Texto fornecido:
***

“Dá-me a tua mão:
Vou agora te contar
como entrei no inexpressivo
que sempre foi a minha busca cega e secreta.
De como entrei
naquilo que existe entre o número um e o número dois,
de como vi a linha de mistério e fogo,
e que é linha sub-reptícia.
Entre duas notas de música existe uma nota,
entre dois fatos existe um fato,
entre dois grãos de areia por mais juntos que estejam
existe um intervalo de espaço,
existe um sentir que é entre o sentir
– nos interstícios da matéria primordial
está a linha de mistério e fogo
que é a respiração do mundo,
e a respiração contínua do mundo
é aquilo que ouvimos
e chamamos de silêncio”.
~Clarice Lispector
“Dá-me a tua mão:
Vou agora te contar
como entrei no inexpressivo
que sempre foi a minha busca cega e secreta.”
Clarice não pede permissão — ela estende a mão. É um convite frio e íntimo ao mesmo tempo, quase clínico. A mão que ela oferece não é gesto de afeto: é alavanca, bisturi, senha de acesso ao não-dito. E o que ela chama de “inexpressivo” não é o vazio — é o invisível. O intervalo. O lugar onde nada deveria existir, mas tudo pulsa.
“Entre o número um e o número dois.” Entre o antes e o depois. A poesia aqui não é a coisa — é a fenda. Clarice não escreve sobre o mundo; ela escreve sobre a rachadura do mundo. Aquela que ninguém vê, porque não se mede, não se fotografa, não se explica.
“Entre duas notas de música existe uma nota,
entre dois fatos existe um fato,
entre dois grãos de areia por mais juntos que estejam
existe um intervalo de espaço,”
Isso é uma bofetada em quem vive de certezas. Clarice desmonta o concreto, pixel por pixel. O intervalo que ela revela não é só o entre — é o que mantém o resto de pé. É a margem que dá sentido à estrada. E talvez por isso ninguém queira olhar: o entre é incômodo. O entre é real demais.
No fim, ela chama isso de “respiração do mundo”. Mas não espere algo calmo, reconfortante. A respiração que ela ouve é contínua, sim, mas inquietante. E o nome que os surdos dão a isso é “silêncio”.
“...a respiração contínua do mundo
é aquilo que ouvimos
e chamamos de silêncio.”
Poesia não é catar palavra bonita. É escutar o que todo mundo chama de nada. Clarice escutou. E o que ela traz, com a mão estendida, não é revelação — é responsabilidade. Porque, uma vez que você ouve o silêncio, ele não te abandona mais.

***

Registros salvos
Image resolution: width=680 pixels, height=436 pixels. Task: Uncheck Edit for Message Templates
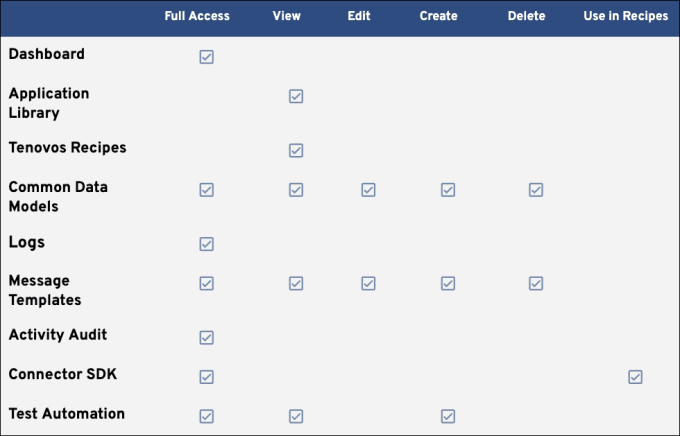tap(368, 283)
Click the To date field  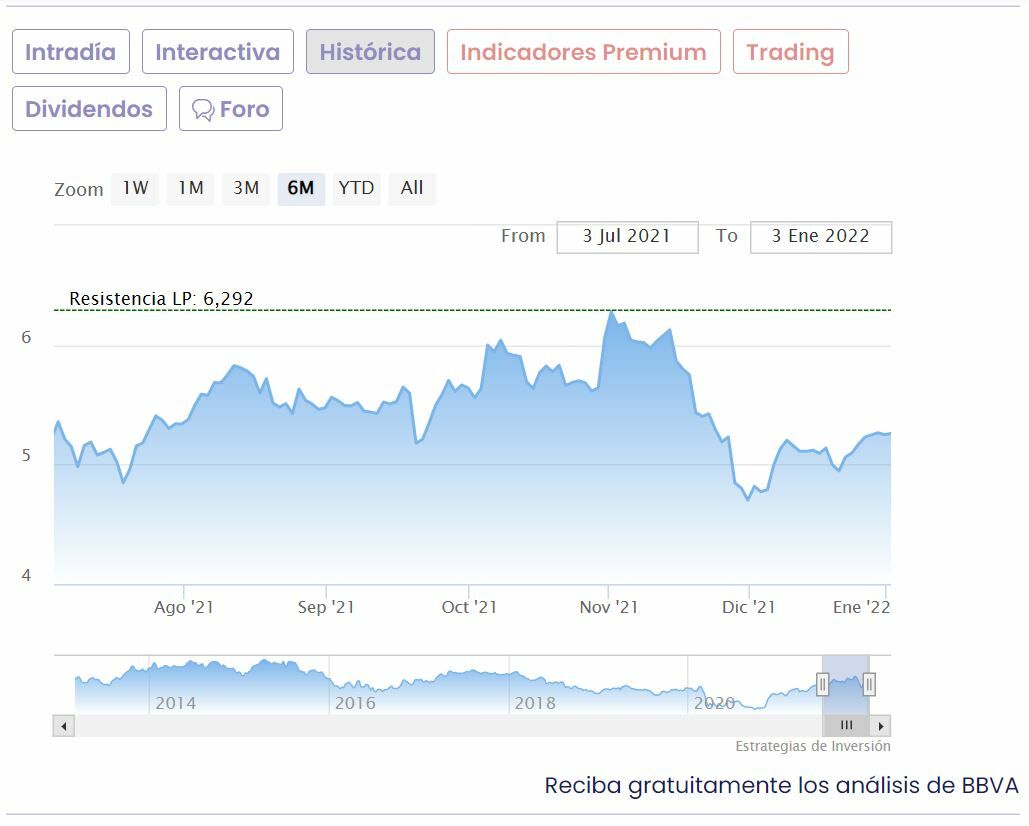point(820,237)
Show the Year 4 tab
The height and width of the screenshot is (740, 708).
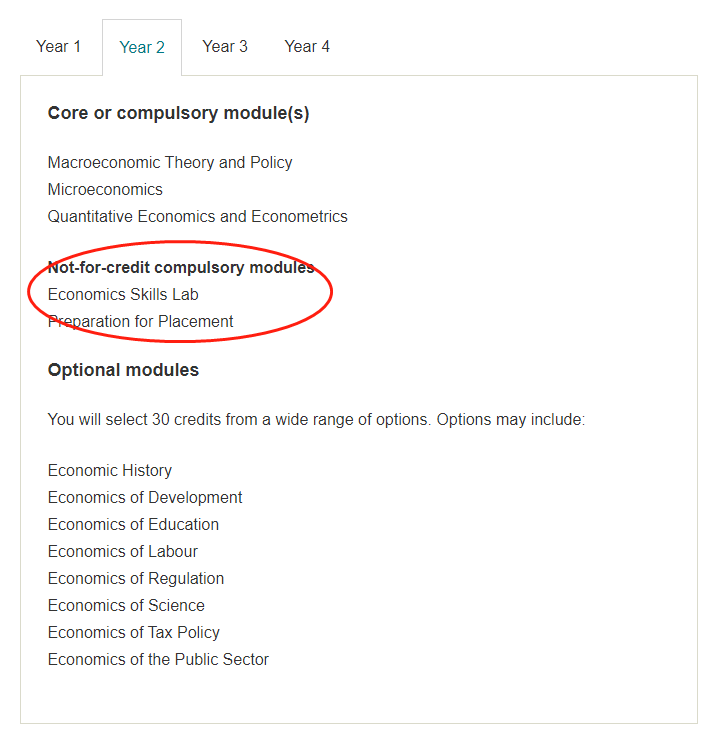pos(307,47)
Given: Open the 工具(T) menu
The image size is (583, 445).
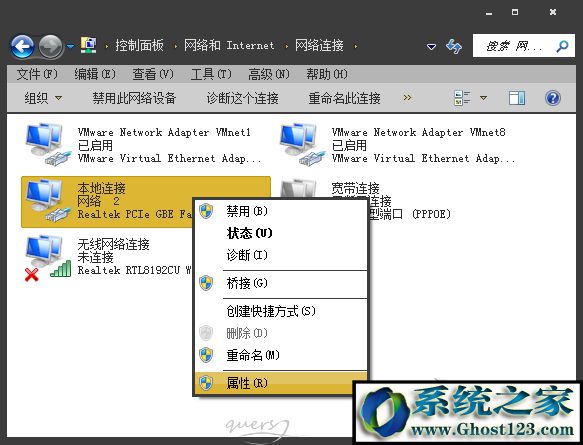Looking at the screenshot, I should coord(211,74).
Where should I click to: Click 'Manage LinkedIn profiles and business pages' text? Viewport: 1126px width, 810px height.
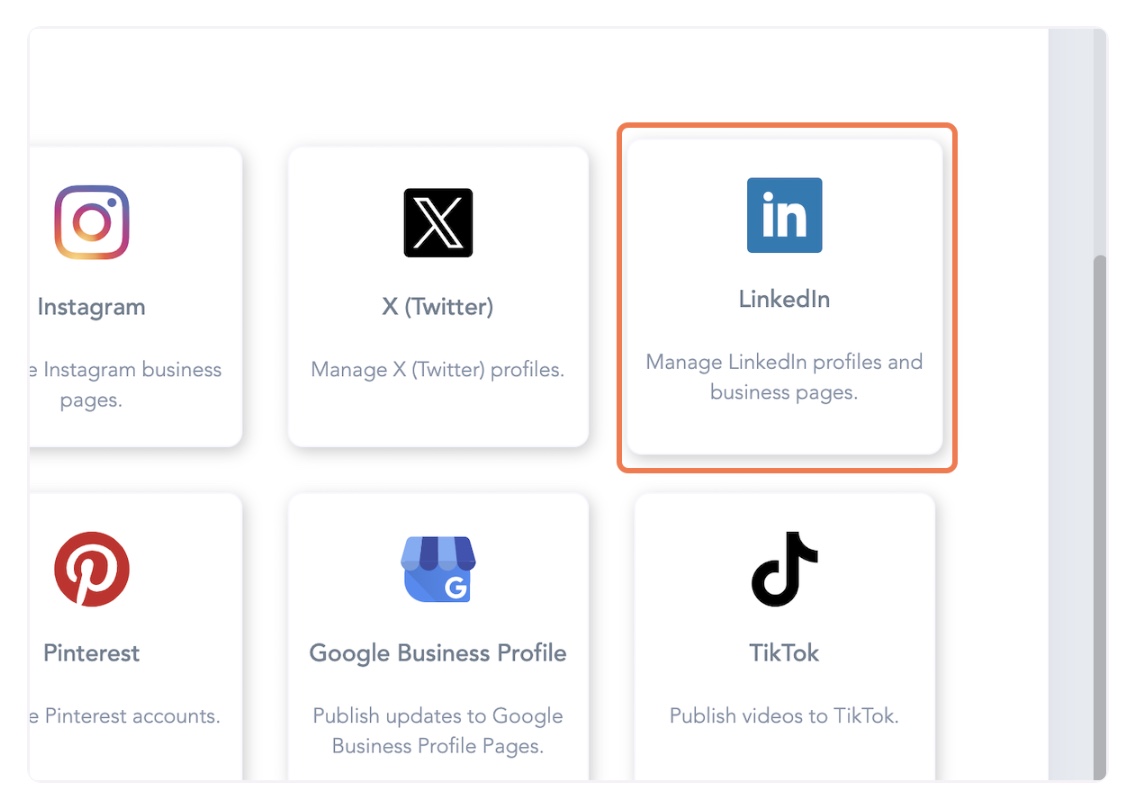coord(784,377)
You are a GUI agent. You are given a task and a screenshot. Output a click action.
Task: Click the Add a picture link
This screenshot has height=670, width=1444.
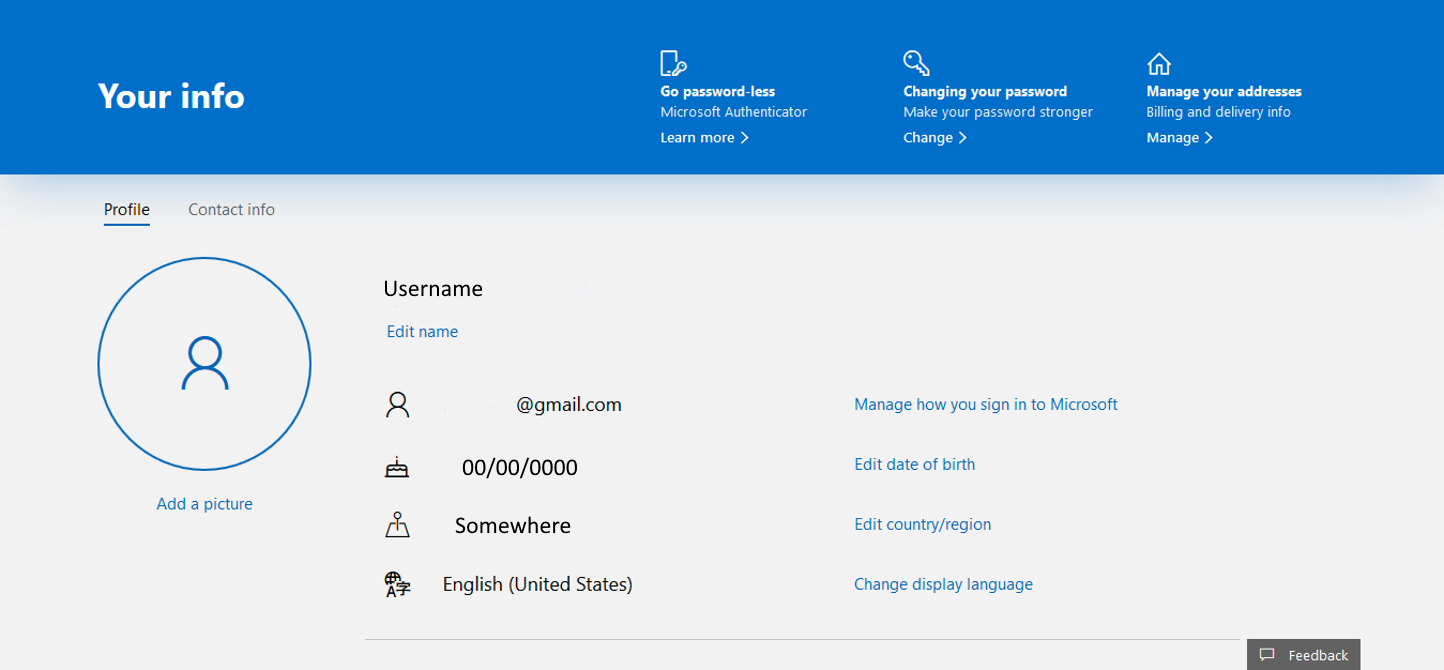click(204, 504)
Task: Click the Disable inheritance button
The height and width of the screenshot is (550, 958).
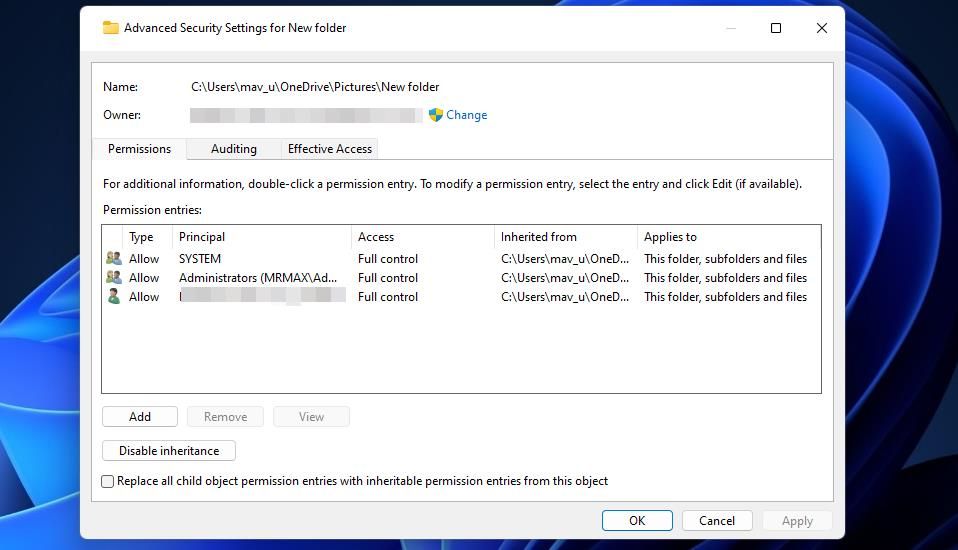Action: pyautogui.click(x=168, y=451)

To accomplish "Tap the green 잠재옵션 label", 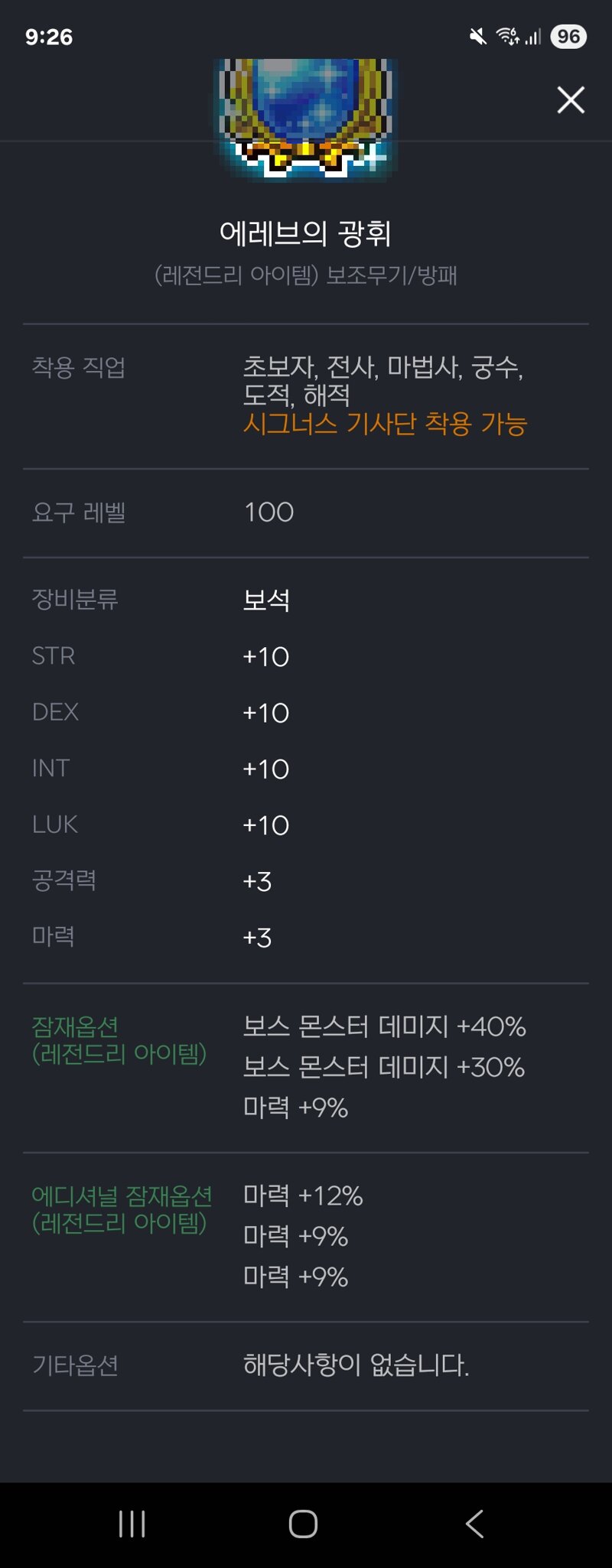I will pos(75,1026).
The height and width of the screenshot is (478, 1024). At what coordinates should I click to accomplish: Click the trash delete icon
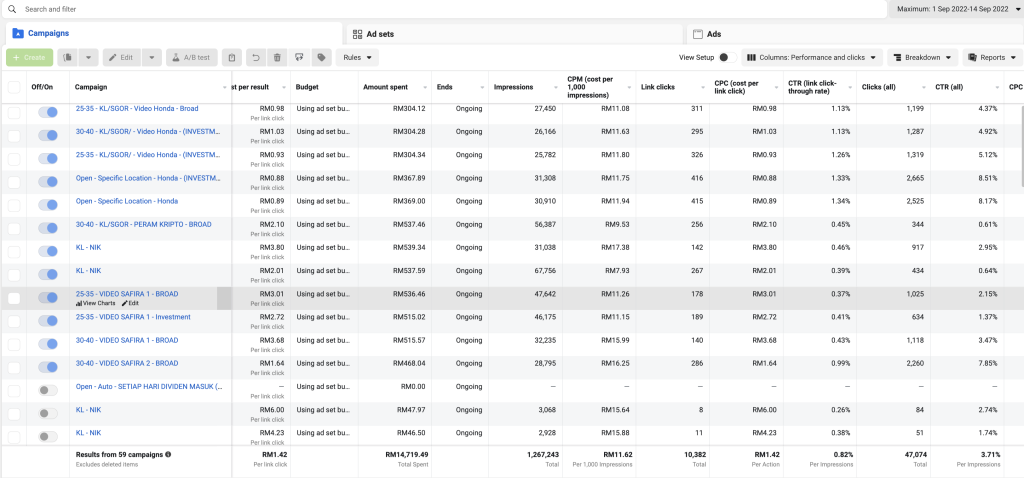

***

O que produzir:
Segundo o texto fornecido, o que é aquilo que ouvimos e chamamos de silêncio?

Resultado:
A respiração contínua do mundo.